**What is expected**
Please gather every line from the rows below that contains the string "pixels", and copy each one out. Case counts.

+++++

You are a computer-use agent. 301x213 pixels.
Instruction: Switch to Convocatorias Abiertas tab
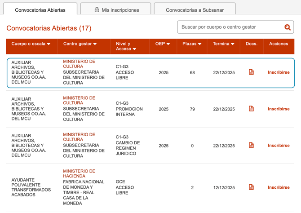click(40, 10)
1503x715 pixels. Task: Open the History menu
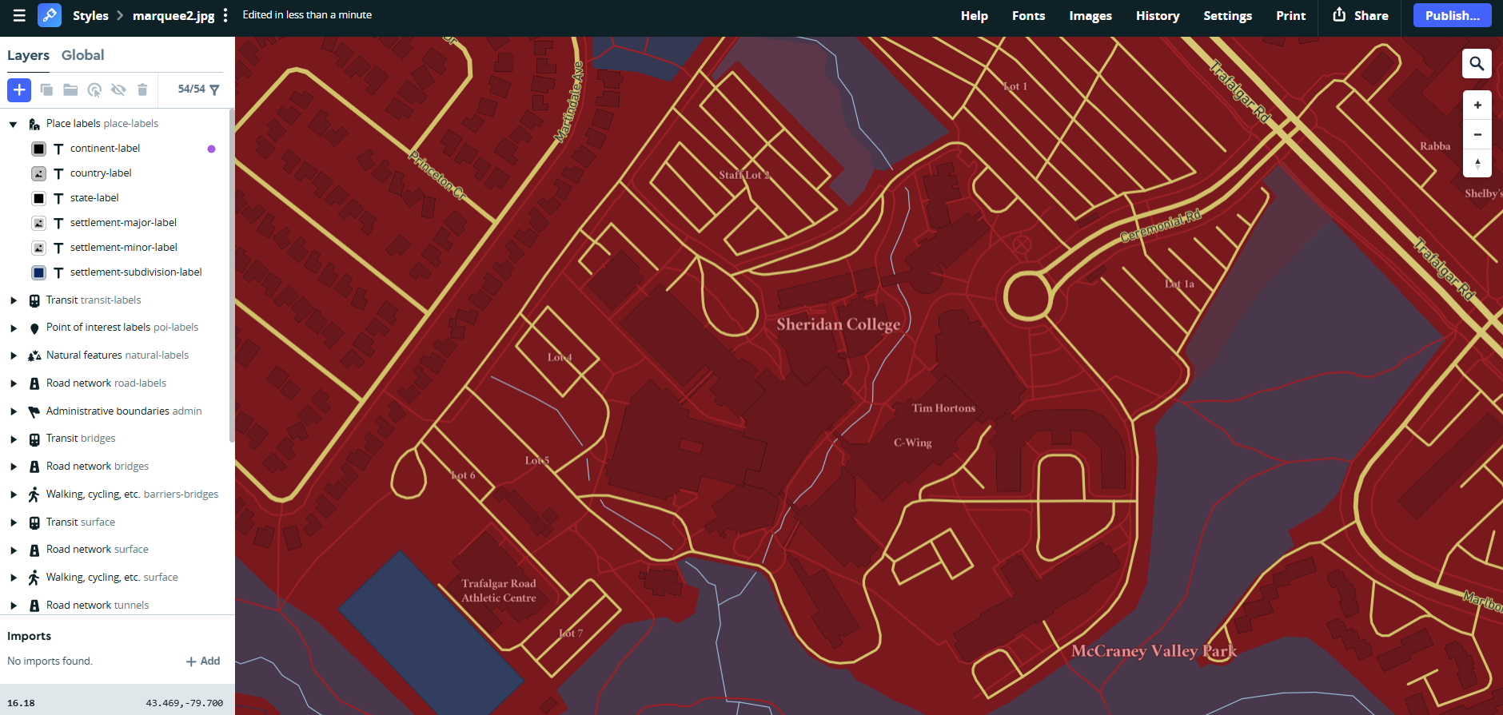point(1157,16)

+++++

**Answer for this exercise**
You are a computer-use agent. 301x213 pixels.
1503x715 pixels. Task: Open the History menu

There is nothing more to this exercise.